Responsible contracting policies help governments reduce the risk of contract failure and ensure that contractors have a track record of providing employees with living wages and benefits. It leads to better quality services and reduces the hidden costs that result when workers do not receive living wages and benefits. Responsible contracting can be achieved through ordinances or laws, regulations or administrative policies.
Responsible contracting policies establish a basic set of qualifications that all firms must meet in order to bid on public construction or private construction projects that receive public funding, require public approvals or benefit from public investment.
Responsible contracting policies typically require contractors to demonstrate that they offer high-quality employment and work.
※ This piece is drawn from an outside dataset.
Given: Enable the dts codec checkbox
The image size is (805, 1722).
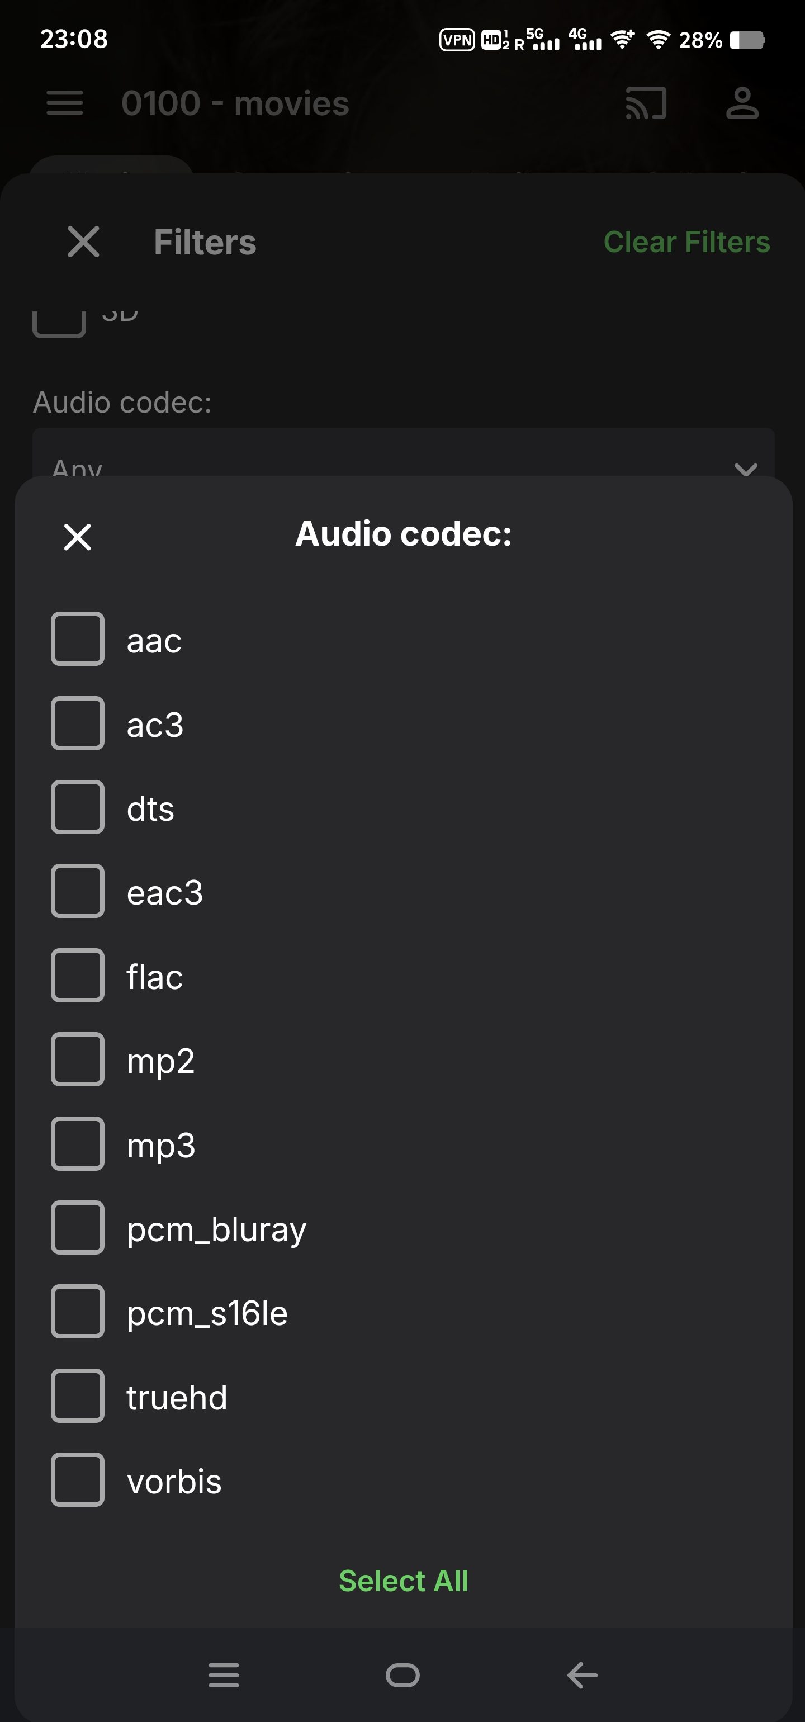Looking at the screenshot, I should click(78, 808).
In practice, firms that meet responsible contractor standards typically would be able to show that they:
– Are fully licensed and bonded
– Have had no wage/hour violations for the past three consecutive years
– Provide OSHA 10-hour safety training
– Participate in an ERISA or joint labor-management training program (e.g. certified apprenticeship program)
– Pay prevailing wages and offer health insurance
– Provide all benefits of employment to their workforce (including social security, workers comp, and unemployment insurance)
– Comply with all other federal and state regulations
– Have no history of violating this policy in previous public contracts
– Moreover, strong policies require general contractors to incorporate these components into their agreements with subcontractors.